First, HoF 2 handles the question of "How much control does one have over his life?" with “none," “some," and “complete." The player guides the hero through the 21 challenges of the game until facing the final boss. Each challenge must be completed to get to the end. Similarly in life, we see through the books of Daniel, Isaiah, and Revelation that certain events in the history of the World occur. In Daniel 2, we see that there will be four Kingdoms: Babylon, Medo-Persians, Greece, and Rome. In Isaiah 53, we learn that Jesus will come and take the wrath of God and "justify the many as He will bear their iniquities" (NASB). In Revelation 20 & 21, Christ returns to conquer and setup " a new heaven and a new earth" (Rev. 21:1, NASB). These events as shown in the Bible have happened, must happen, and will happen just as the 21 challenges must be completed to arrive at the end. However, how exactly everything will happen is not determined.
Inside each challenge, the player has some control. The player has already chosen the companion, some of the encounters, and the starting supplies. The player decides how to approach each encounter and what they will gain or lose from them. But the player doesn't decide what the path of encounters will be or how the dice will fall. As in life, we do not get to choose what other people will do and how that will affect where we go. Biblically, people have some control over life. Do they accept or reject Jesus as their Savior? Does a Christian follow the urging of Paul in Ephesians 6:10 & 11 to be "strong in the Lord" and "put on the full armor of God"? As in the game, a Christian will overcome encounters more easily with the right armor. The player's hero and the player in life do have some control over their lives. However, Hand of Fate 2's end game differs from reality.
At the end of the game, the hero controls everyone’s fate and presumably lives forever unless someone else kills him and takes control of the cards. Scripture teaches in Hebrews 9:27, ”And inasmuch as it is appointed for men to die once and after this comes judgment" (NASB). Each person will die and be judged for what he did in life. HoF 2 also reveals the sinful desire to make oneself God, which is similar to Genesis 11 and the Tower of Babel. In contrast to lifting ourselves up, an unbeliever must "repent and believe in the Gospel" (Mark 1:15, NASB), then live his life in holiness (Rom. 12:1).
Second, HoF 2 illustrates the nature of power. Some power comes from the equipment and skills at ones disposal. However, true power comes from the person who holds all of the cards. In the game, it first seems that the emperor holds the power. He says who lives and who dies. He controls massive armies. However, upon his assassination, the hero realizes that nothing has changed, someone new will rise up and take the emperor's place. The power behind the throne comes from whoever holds the cards of the game, so the hero confronts this person, eventually gaining mastery and takes the cards for himself. However, we see that God is the one who truly holds all of the cards as Daniel 4:35 says, “All the inhabitants of the earth are accounted as nothing, but He does according to His will in the host of heaven and among the inhabitants of earth; and no one can ward off His hand or say to Him, ‘What have You done?” (NASB).

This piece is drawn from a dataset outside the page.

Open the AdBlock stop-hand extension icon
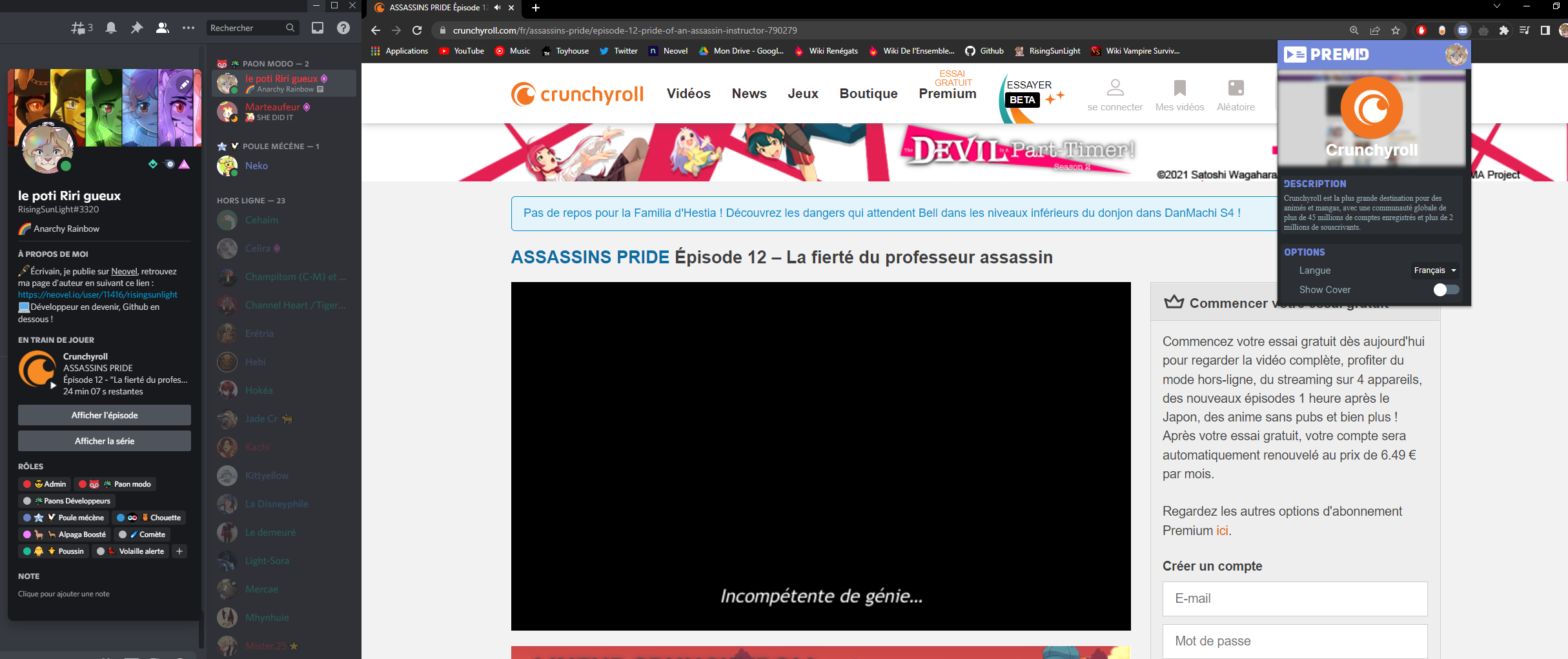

Finally, HoF 2 pushes the player to question the morality of the current world and what might come. HoF 2 doesn't deal with the origin of good and evil, but it implicitly labels good as actions that help people and evil as the opposite. People in power can easily cause pain and suffering, which is seen in the man-controlled world with starving farmers, genocidal goblins, and marauding trolls. Our world is also marred by evil (Gen. 3). Our world, like the world of Hand of Fate 2, needs someone to solve the problems of pain and suffering. That man is Jesus, "who abolished death and brought life and immortality to light through the gospel" (1 Timothy 1:10, NASB).
Hand of Fate 2 mirrors life while looking at fate, power, and morality. May we live out the details of life for God with confidence that the movements of this world are shaped by our Creator.